__Directions for this task__
Copy out the lines of the records word for word, everything from the line containing "The height and width of the screenshot is (507, 960)." down to the line containing "point(35,149)", including both of those lines.

Records
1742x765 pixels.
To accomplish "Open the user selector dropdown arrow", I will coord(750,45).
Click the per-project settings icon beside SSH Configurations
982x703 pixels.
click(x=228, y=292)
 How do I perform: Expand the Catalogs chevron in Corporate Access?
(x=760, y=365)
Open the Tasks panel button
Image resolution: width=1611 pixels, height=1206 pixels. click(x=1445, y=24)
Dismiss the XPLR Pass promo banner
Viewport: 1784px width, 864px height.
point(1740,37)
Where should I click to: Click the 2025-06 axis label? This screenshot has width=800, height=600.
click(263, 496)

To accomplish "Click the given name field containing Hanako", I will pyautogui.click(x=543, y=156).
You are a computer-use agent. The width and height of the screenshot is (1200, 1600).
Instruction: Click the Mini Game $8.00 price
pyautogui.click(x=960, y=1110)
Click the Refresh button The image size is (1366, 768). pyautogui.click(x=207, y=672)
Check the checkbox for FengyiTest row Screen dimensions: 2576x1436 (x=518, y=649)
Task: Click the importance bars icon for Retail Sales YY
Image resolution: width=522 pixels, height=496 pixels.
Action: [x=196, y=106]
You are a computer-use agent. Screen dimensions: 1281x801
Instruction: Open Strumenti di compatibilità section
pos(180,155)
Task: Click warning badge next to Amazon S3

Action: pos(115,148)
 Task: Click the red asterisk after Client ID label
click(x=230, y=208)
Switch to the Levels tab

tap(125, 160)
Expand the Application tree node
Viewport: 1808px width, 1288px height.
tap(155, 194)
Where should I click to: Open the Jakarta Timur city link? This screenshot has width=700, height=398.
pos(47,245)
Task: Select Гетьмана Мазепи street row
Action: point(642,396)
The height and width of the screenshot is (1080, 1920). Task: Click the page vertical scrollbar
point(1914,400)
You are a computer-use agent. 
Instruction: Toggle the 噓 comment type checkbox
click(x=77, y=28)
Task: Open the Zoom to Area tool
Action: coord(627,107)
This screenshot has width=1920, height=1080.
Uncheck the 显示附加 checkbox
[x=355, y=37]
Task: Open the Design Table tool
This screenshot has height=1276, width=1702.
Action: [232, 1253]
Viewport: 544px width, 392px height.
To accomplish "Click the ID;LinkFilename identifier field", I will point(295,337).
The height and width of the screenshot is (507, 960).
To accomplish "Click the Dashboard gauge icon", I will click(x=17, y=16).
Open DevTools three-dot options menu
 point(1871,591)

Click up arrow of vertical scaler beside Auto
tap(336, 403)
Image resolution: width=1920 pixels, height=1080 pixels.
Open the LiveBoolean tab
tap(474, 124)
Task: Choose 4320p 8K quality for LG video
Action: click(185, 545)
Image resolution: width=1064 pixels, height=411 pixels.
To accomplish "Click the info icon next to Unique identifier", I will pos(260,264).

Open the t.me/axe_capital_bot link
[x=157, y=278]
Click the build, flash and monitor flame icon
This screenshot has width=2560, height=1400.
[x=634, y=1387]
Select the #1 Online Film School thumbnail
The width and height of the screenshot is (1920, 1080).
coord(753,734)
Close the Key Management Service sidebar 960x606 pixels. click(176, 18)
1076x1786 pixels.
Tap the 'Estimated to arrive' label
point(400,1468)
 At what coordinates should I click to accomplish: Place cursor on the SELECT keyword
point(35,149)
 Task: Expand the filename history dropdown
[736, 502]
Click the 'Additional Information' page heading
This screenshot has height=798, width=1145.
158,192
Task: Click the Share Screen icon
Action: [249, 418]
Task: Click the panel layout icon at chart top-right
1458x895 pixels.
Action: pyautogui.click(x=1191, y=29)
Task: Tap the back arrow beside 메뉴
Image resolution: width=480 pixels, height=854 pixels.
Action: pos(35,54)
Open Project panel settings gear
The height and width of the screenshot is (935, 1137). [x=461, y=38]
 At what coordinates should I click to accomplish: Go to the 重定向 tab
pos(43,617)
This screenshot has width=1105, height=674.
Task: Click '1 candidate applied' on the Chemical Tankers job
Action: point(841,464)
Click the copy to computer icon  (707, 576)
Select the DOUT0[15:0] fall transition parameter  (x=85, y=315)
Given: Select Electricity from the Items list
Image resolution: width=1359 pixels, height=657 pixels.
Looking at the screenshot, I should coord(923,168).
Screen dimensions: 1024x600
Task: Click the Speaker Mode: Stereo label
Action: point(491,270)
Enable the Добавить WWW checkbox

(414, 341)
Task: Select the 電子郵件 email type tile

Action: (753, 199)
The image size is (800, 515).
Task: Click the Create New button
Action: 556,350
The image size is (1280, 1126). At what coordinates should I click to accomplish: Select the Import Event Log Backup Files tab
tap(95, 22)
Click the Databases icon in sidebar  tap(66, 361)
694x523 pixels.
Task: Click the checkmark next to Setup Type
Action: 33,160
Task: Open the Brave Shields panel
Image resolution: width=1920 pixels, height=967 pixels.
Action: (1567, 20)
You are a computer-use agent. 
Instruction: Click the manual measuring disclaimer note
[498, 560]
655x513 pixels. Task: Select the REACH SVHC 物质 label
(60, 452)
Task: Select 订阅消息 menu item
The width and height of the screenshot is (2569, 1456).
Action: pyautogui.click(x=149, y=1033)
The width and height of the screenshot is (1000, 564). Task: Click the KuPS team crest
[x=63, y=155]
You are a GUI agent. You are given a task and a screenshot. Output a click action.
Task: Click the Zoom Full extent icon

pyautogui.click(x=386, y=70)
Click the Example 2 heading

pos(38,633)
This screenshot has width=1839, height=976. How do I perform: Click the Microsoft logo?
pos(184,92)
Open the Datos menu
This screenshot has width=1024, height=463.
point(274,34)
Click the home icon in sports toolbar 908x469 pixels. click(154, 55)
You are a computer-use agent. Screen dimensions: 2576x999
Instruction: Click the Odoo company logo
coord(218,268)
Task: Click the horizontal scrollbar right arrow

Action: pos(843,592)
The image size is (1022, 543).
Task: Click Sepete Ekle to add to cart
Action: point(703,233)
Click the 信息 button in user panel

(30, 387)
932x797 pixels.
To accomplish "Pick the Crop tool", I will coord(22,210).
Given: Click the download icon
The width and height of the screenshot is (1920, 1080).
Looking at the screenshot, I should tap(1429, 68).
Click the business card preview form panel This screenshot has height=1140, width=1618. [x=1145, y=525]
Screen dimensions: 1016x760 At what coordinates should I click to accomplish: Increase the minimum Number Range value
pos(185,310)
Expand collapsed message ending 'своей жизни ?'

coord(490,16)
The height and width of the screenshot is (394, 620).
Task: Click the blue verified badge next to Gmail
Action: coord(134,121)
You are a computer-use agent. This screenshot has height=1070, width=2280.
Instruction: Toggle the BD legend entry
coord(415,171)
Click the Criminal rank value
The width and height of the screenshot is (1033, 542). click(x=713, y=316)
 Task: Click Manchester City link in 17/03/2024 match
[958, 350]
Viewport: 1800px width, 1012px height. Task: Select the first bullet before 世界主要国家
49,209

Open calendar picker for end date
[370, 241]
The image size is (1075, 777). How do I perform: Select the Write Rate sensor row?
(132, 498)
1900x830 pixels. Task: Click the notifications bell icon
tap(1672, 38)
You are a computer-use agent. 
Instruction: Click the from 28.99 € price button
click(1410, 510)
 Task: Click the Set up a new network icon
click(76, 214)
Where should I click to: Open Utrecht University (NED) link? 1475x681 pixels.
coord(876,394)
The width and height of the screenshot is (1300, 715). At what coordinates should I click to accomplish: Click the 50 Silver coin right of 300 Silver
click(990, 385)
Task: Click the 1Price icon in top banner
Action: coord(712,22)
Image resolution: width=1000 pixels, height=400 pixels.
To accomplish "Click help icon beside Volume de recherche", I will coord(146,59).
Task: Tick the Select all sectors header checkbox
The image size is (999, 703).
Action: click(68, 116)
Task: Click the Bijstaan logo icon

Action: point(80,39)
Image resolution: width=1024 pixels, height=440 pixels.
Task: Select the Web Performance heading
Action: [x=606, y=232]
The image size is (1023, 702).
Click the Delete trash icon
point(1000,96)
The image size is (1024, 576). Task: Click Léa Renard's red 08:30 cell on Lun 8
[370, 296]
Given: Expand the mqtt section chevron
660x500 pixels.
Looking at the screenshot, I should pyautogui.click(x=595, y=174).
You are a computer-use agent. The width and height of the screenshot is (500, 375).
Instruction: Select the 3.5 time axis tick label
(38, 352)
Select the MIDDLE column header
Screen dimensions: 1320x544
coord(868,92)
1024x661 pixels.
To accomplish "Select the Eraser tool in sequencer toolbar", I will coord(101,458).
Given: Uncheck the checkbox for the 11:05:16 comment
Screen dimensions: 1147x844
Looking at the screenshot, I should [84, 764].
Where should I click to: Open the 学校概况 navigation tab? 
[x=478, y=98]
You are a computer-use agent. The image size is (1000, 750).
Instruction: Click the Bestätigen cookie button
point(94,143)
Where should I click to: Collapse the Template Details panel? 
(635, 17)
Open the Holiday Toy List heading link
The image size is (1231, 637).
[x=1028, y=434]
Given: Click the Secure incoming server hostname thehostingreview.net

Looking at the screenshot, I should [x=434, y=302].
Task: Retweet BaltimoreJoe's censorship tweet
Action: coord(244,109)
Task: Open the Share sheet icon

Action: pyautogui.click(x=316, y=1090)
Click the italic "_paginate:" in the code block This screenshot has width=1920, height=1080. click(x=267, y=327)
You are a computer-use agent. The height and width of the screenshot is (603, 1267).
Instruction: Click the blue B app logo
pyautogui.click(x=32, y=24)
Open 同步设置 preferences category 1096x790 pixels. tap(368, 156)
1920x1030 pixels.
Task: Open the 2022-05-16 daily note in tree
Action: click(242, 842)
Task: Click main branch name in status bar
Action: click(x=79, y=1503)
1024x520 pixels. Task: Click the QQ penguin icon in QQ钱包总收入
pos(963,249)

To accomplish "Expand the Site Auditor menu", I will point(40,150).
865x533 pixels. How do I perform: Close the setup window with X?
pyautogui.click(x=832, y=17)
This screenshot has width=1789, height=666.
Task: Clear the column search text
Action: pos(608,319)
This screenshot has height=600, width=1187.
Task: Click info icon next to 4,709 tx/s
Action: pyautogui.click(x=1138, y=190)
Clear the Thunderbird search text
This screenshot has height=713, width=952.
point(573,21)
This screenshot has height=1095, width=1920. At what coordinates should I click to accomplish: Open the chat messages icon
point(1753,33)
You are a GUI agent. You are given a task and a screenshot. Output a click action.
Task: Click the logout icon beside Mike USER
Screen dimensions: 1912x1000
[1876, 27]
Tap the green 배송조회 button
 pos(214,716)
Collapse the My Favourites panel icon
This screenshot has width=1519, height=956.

__Answer to the task__
The height and width of the screenshot is (507, 960).
To accomplish "Click the Dashboard gauge icon", I will click(x=17, y=16).
Open DevTools three-dot options menu
 point(1871,591)

Click up arrow of vertical scaler beside Auto
tap(336, 403)
Image resolution: width=1920 pixels, height=1080 pixels.
Open the LiveBoolean tab
tap(474, 124)
Task: Choose 4320p 8K quality for LG video
Action: click(185, 545)
Image resolution: width=1064 pixels, height=411 pixels.
To accomplish "Click the info icon next to Unique identifier", I will pos(260,264).

Open the t.me/axe_capital_bot link
[x=157, y=278]
Click the build, flash and monitor flame icon
This screenshot has width=2560, height=1400.
[x=634, y=1387]
Select the #1 Online Film School thumbnail
The width and height of the screenshot is (1920, 1080).
coord(753,734)
Close the Key Management Service sidebar 960x606 pixels. click(176, 18)
1076x1786 pixels.
Tap the 'Estimated to arrive' label
point(400,1468)
 At what coordinates should I click to accomplish: Place cursor on the SELECT keyword
point(35,149)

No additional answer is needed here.